People in public will comment on how beautiful his eyes are; little do they know that his beautiful eyes don’t see well. It’s like a cruel joke leveraged by the most malevolent being. I’ve wrestled through many questions about God and faith and have fallen into a beautiful place of belief, but this is hard. It’s impossible not to ask questions when faced with tough things.

 

It’s human nature for us to make bargains. I did it with Ethan. There were things I told God, “Don’t make him go through that.” Like I’ll walk anyplace but there…and they all came to pass. We walked in all those places. I guess I’m not a very good learner because my bargain was over eyesight this time – you can take the other stuff, but not that. Not his ability to see our faces, not that.

 

But I find myself here once again. In this place, I have begged not to be. But this time, it’s a bit different because I know there is another side to it all. I know all about facing my fears, walking right up to them, and staring them down. I know that we will adapt and learn to adjust to whatever comes. I also know that it’s essential to give ourselves time to mourn. And that’s where I find myself today—mourning my son’s circumstances and how they affect him and my family—grieving our future and present. I’m fighting back jealousy when I look at other families.
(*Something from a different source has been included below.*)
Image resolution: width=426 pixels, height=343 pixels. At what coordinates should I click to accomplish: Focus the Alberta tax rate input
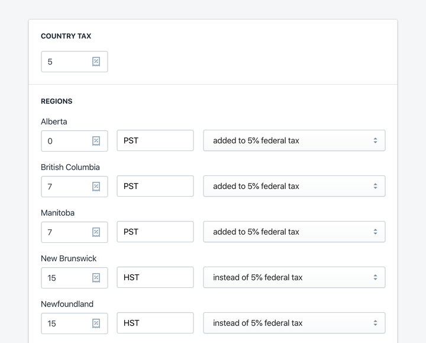(x=75, y=141)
I find myself bargaining for alternatives. As if I have any control at all.

 

This is a challenging life assignment. It’s not one I would concoct in my brain if I could. But it’s my assignment, nonetheless. Earth is a school, and I’m a student. I know that goodness comes from broken places. I know wisdom arises from the depths, and I know that this adventure I’m on takes me to unknown places and sits me beside incredible people. But today is hard, and I wish I could change it all. Once again, I am humbled by life. I bow my head to what is and ask for grace for what is to come. I trust a story I cannot see. Somehow this last statement feels more apropos than ever.

 

Last night I chatted with my friend Bridgett who has faithfully walked with me through my entire story, and she matter-of-factly said to me, “okay, let's just take the next step.” She didn’t project good or bad; she injected hope and honesty. And that’s what we do. We take the next step. We put our faces right up in the mess of it all. We don’t look away or pretend it’s not as bad as it is, fantasize about how good things will be, or catastrophize how bad they will be. We are here now. We ask for grace for the moment. We stay rooted in the present. We know our strength, our adversary, and our ability to weather and rise.

 

I know the holiness that exists in presence. In sitting at the crossroads of hope and despair. I have found myself here so many times. It’s a beautiful and hard space to sit; still, here I am.

 

I told Bodey yesterday that even if he could not see physically, we’d learn to see with our third eye, our spiritual eyes, that always see clearly. And that is faith. The faith that I somehow try to hold onto. And so, we continue moving forward.

 

Once again. God, give us grace for this next leg of our journey.